▶ **Exercise inputs**:
-------------------------

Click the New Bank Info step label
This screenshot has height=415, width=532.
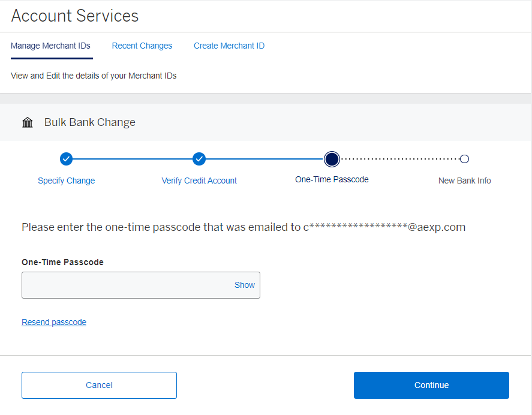[x=464, y=181]
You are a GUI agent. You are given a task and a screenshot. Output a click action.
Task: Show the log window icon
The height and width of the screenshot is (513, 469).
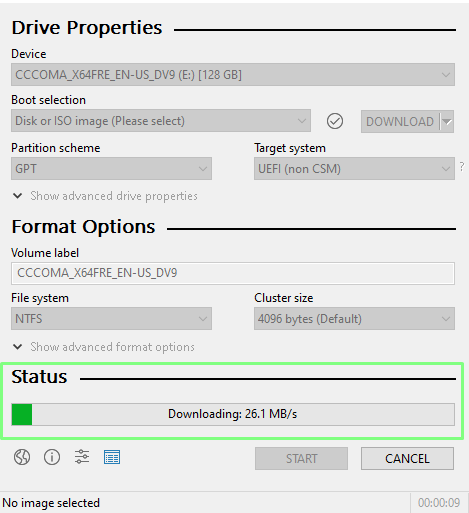(x=112, y=457)
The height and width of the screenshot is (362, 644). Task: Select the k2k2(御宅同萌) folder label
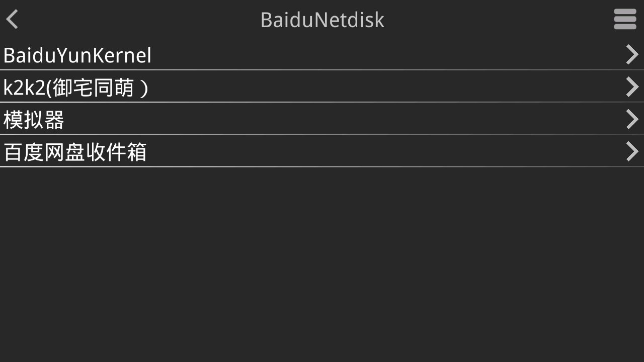coord(75,87)
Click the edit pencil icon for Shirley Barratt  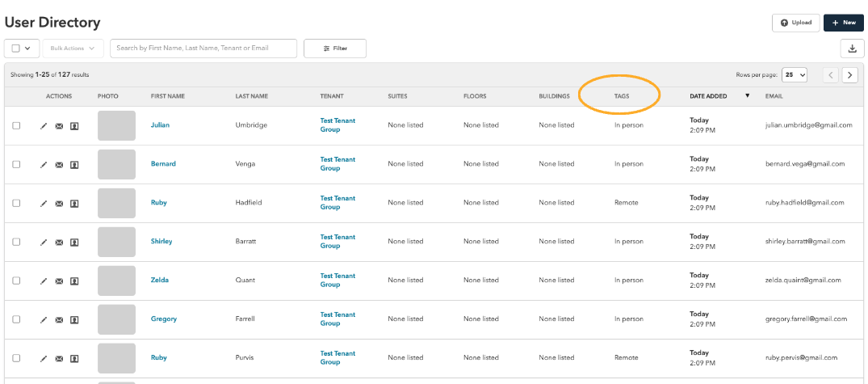coord(44,243)
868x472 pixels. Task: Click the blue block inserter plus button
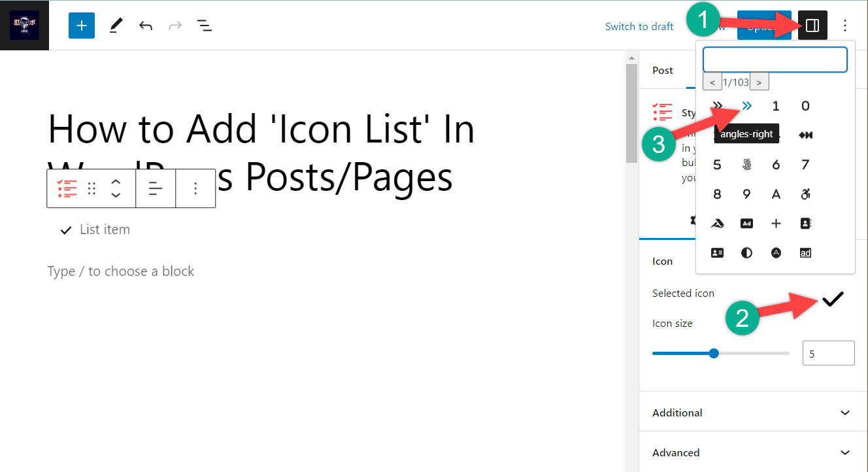[82, 25]
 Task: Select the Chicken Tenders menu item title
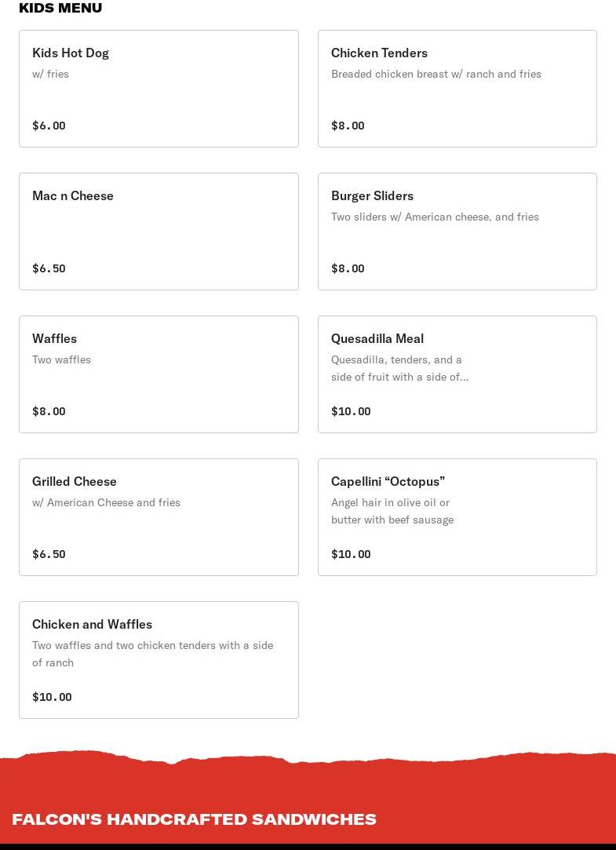(x=379, y=53)
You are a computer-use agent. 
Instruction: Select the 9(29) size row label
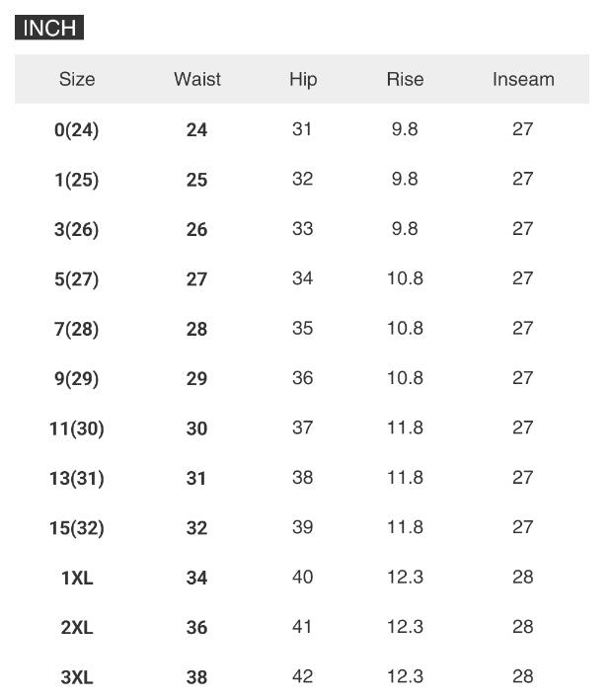click(x=77, y=378)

-------------------------

▶ **Description of the task**: Work through the records line by line, and once you reach the final line, report only how many held "agent".

▶ **Output**: 2